What a word should ‘mean,’ therefore, depended in the first instance upon the context and determination of the articulated sound. Just as any idea may serve as an abstract idea, so may any word whatever serve as an abstract verbal idea, as what is technically called a concept, provided only that its context and determination carry the meaning of abstractness. We saw, however, that the context of the abstract idea may drop away, and the mental correlates of its determination lapse, so that finally some conventional image, like the triangle, is taken as abstract, wears the very stamp of abstractness upon it. This is preeminently the case with words. Every generation, we must remember, inherits the speech of preceding generations; language comes to us ready made. We learn from the study of language itself that the abstract words were originally concrete; thus the Latin sapio, to taste, sapor, taste, are connected with sapa, must, sapo, soap, sebum, tallow,—with the names of substances that are readily diluted or liquefied; but the situations that made them abstract dropped out of mind long ago. The child finds language waiting for it, and finds that every word incorporates a meaning; and so it comes about, not only that the mental representation of honesty or pride may be the mere word, ‘honesty’ or ‘pride,’ as it occurs in internal speech, but also that the same internal speech embodies the meaning of abstractness; the verbal image stands psychologically for an idea and logically for a meaning.
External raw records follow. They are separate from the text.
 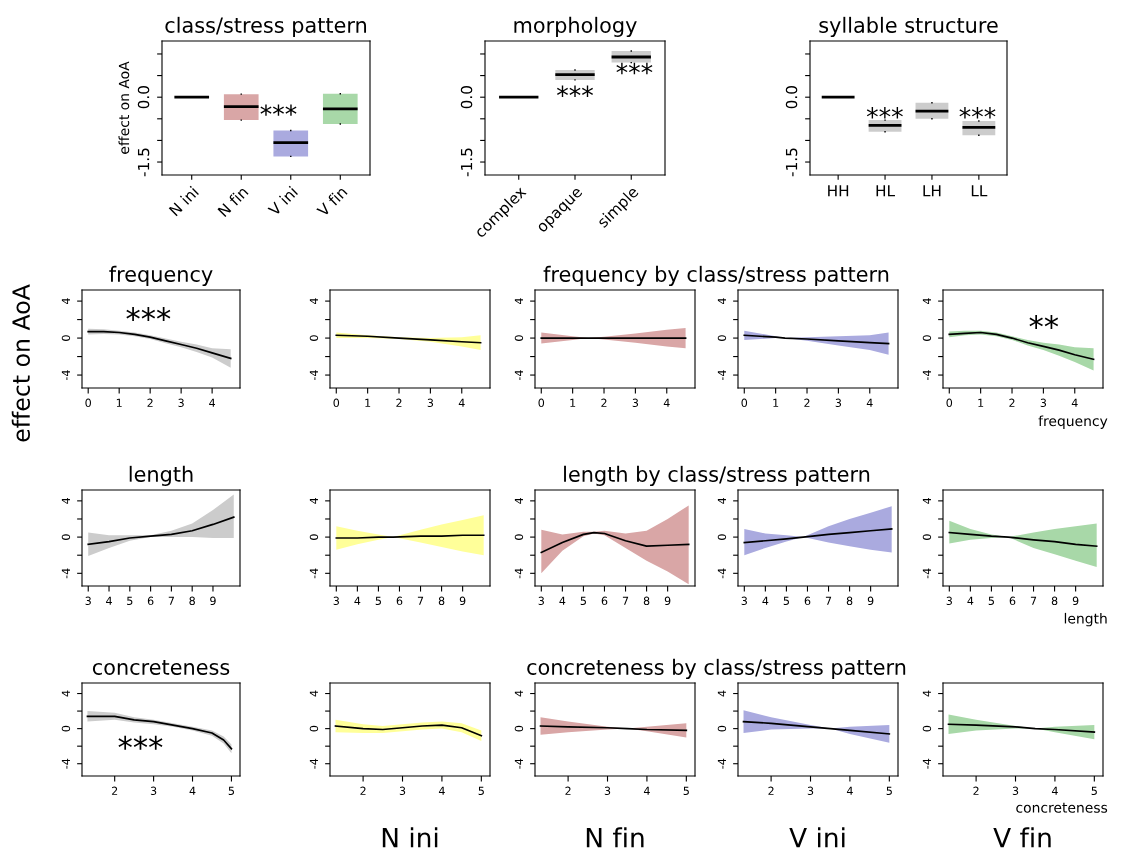 What do you see at coordinates (1086, 620) in the screenshot?
I see `x-axis-title: length` at bounding box center [1086, 620].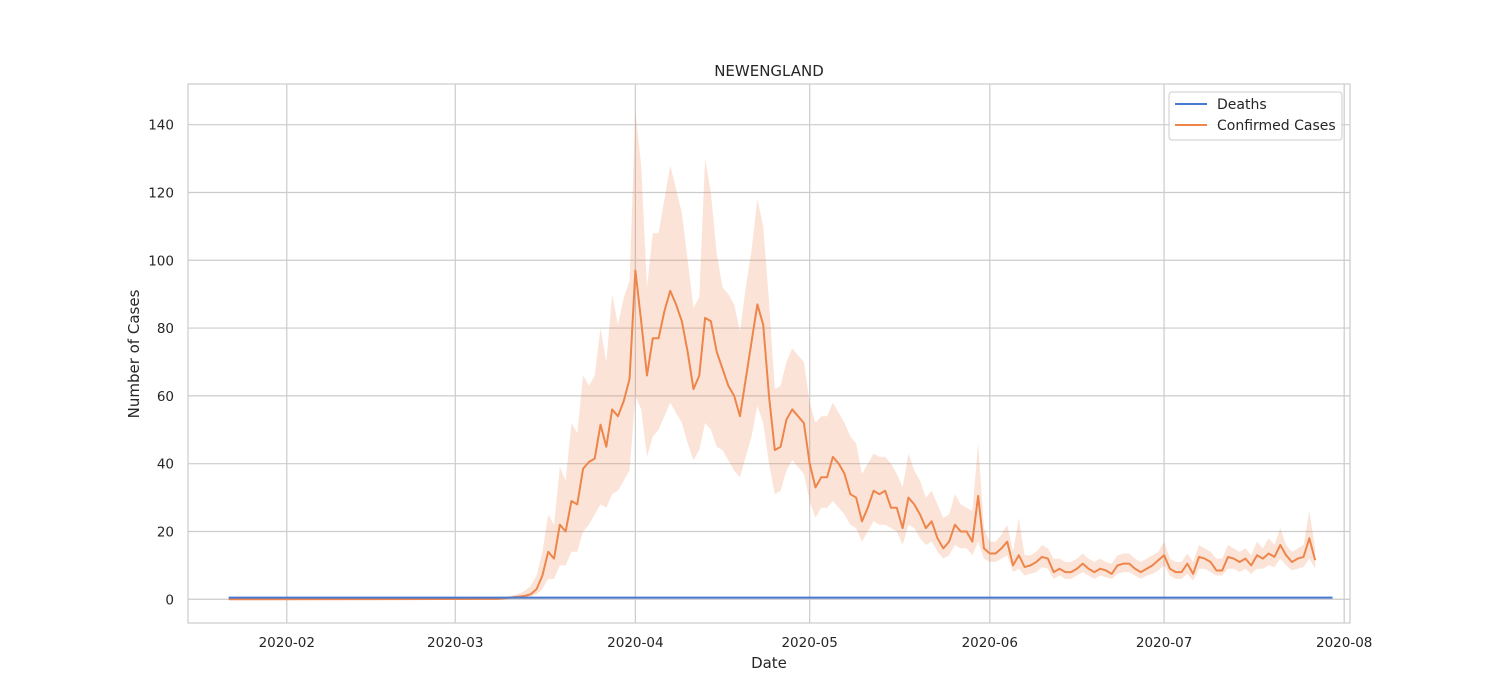  Describe the element at coordinates (166, 465) in the screenshot. I see `y-tick-label: 40` at that location.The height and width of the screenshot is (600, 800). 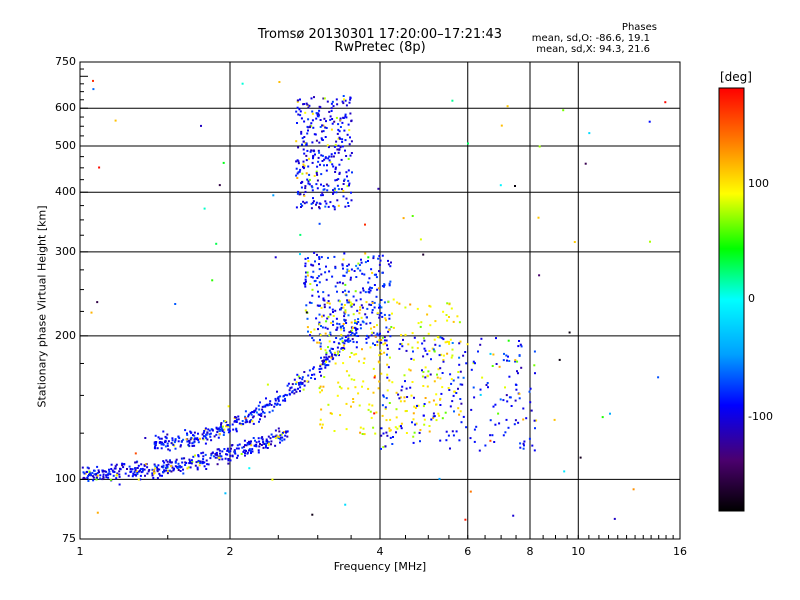 I want to click on colorbar-tick-100: 100, so click(x=758, y=184).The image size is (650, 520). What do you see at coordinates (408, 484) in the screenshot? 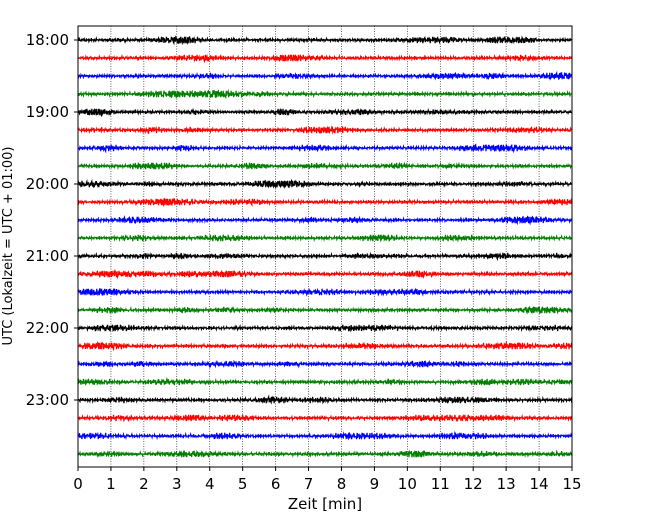
I see `x-tick-label: 10` at bounding box center [408, 484].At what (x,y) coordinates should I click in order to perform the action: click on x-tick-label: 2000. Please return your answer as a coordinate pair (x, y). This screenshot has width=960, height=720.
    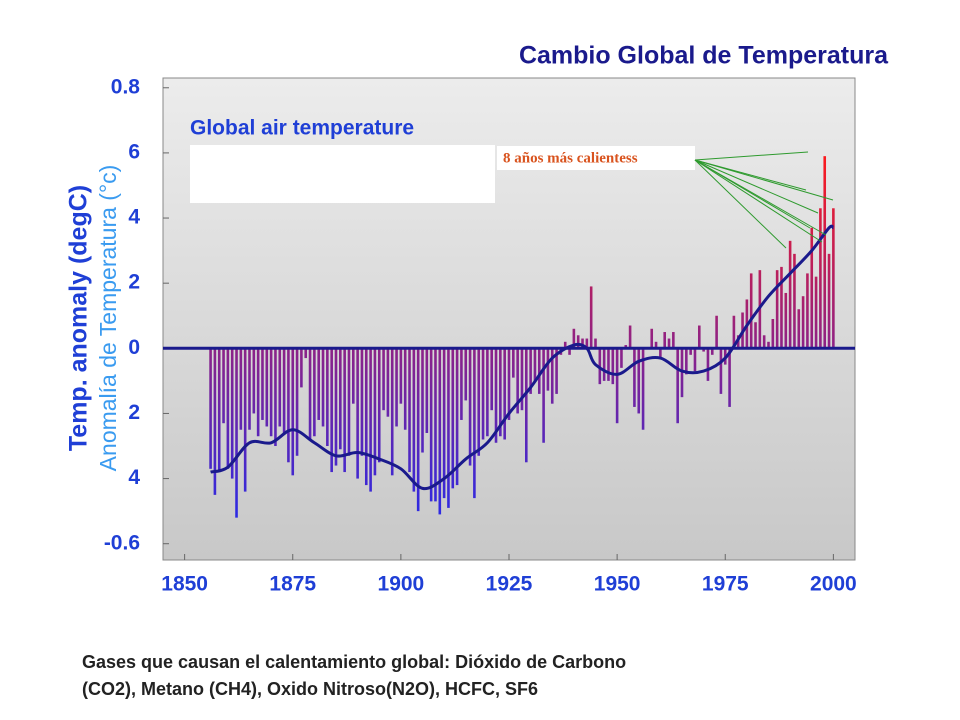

[§ 64]. Mental Attitudes.—If you look back over a course of thought, you will find verbal ideas, and you will perhaps find imaginal complexes of various kinds; but you will also find experiences of another sort, which have come to be known as mental attitudes. They are vague and elusive processes, which carry as if in a nutshell the entire meaning of a situation. Some of them belong to the feeling-side of mind: for feeling enters into the train of directed thought no less than into the freer play of association (p. 161): they are reported as ‘feelings’ of hesitation, vacillation, incapacity, expectancy, surprise, triviality, relevancy, and so on. Others are more nearly related to ideas; they are generally reported by a phrase beginning with ‘I knew that ...,’ ‘I was sure that ...,’ ‘I realised that ...,’ or some like expression. Suppose, for instance, that the observer is required to solve ‘in his head’ some mathematical problem, or to think out the answer to some difficult question that bears upon his special line of study. He may say, in the course of his report: “At that point it occurred to me that I had lost the first partial product,” “It seemed to me that the whole thing was taking too long a time,” “I suddenly realised that I had never thought of that before,” “It flashed upon me that the question was only another form of the old difficulty,” “I could not see the answer, but I knew that I could work it out,” and so forth. All these that-clauses may stand for mental attitudes.